### Exercise description
Please rewrite the listing below with every "icon" changed to "button" and everything else left the same. Leave the pictures out of your answer.
======== Records shown ========
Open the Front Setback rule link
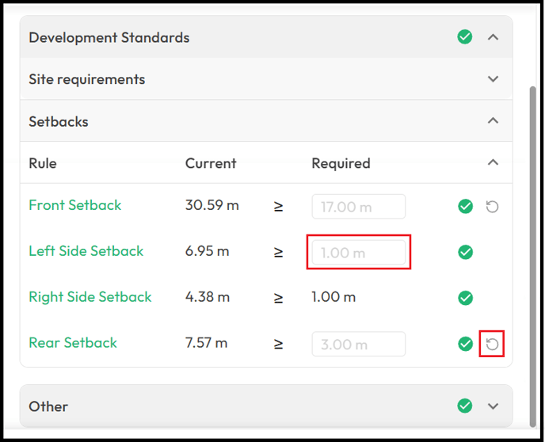The image size is (545, 442). pos(75,205)
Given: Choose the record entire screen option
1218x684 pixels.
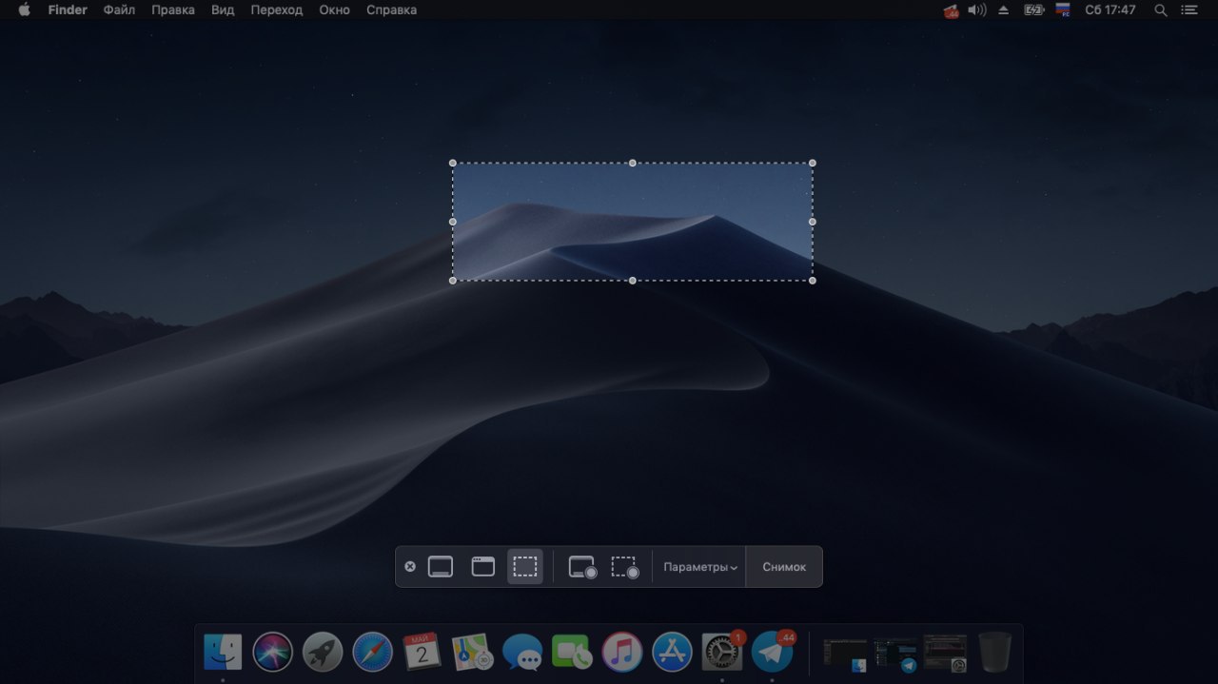Looking at the screenshot, I should [x=582, y=567].
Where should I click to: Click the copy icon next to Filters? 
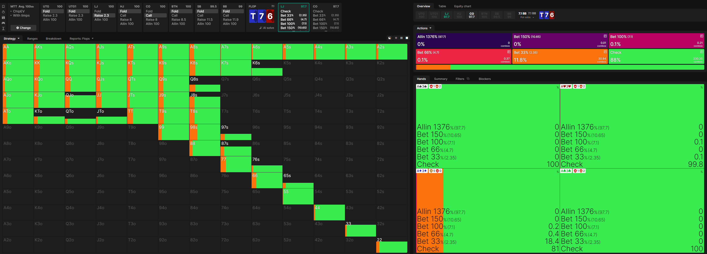468,79
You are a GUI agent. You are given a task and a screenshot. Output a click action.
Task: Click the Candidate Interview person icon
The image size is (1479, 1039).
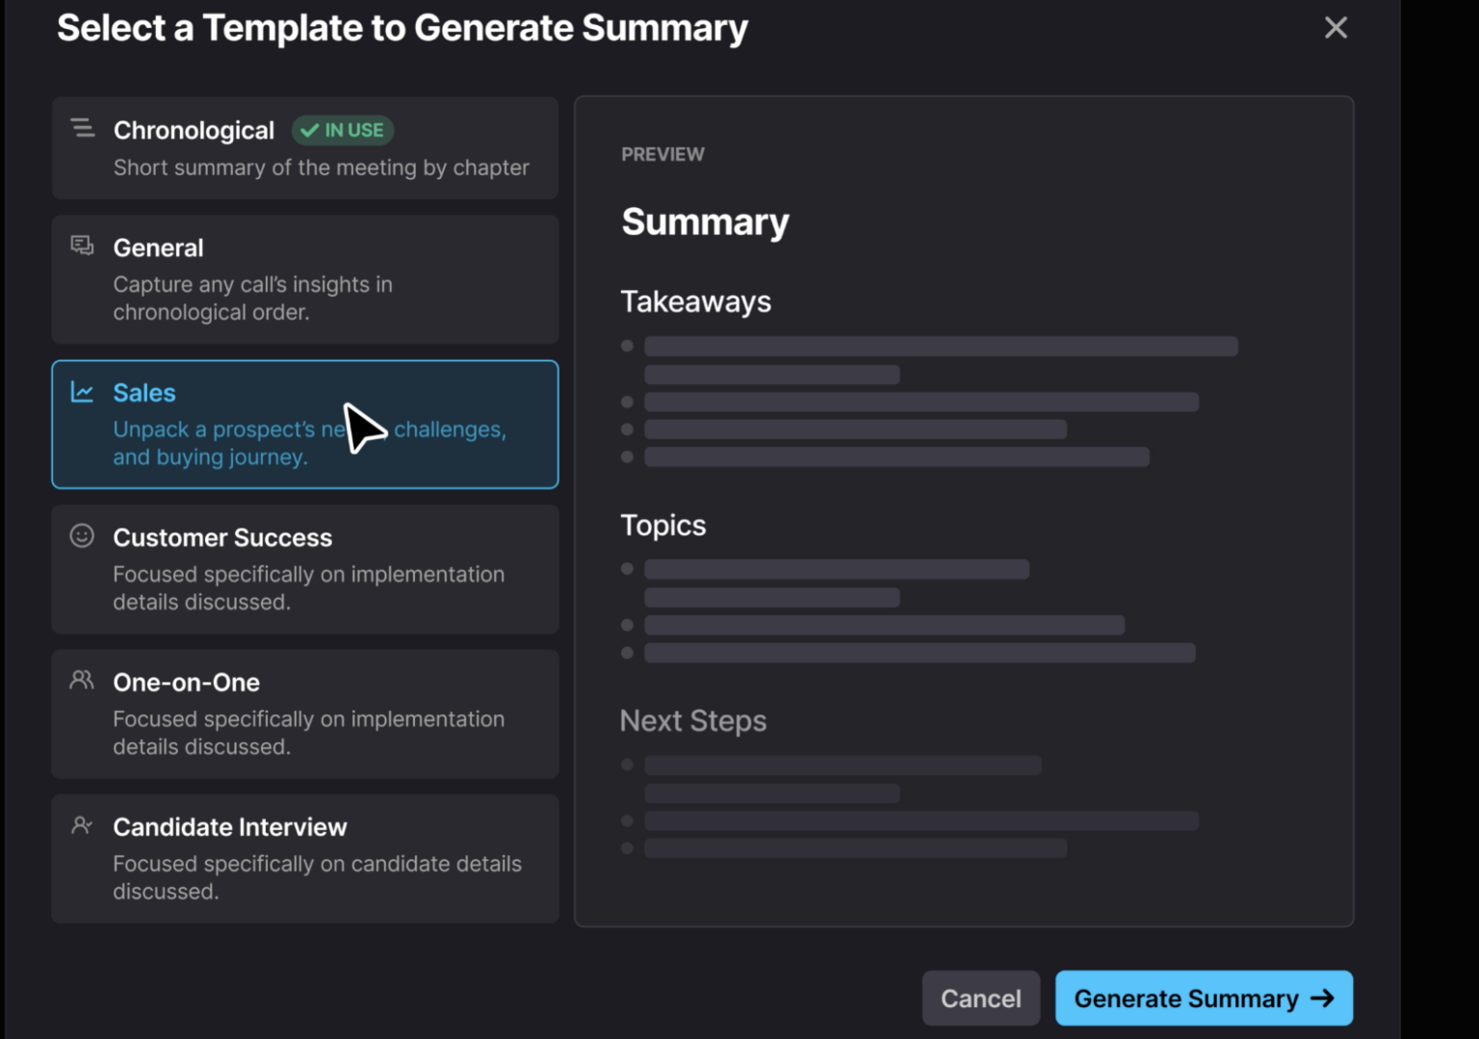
========
### The response
Open the Front Setback rule link
The image size is (545, 442). pos(75,205)
Given: Choose the record entire screen option
1218x684 pixels.
Looking at the screenshot, I should [x=582, y=567].
Where should I click to: Click the copy button next to Filters? 
468,79
You are a GUI agent. You are given a task and a screenshot. Output a click action.
Task: Click the Candidate Interview person button
The image size is (1479, 1039).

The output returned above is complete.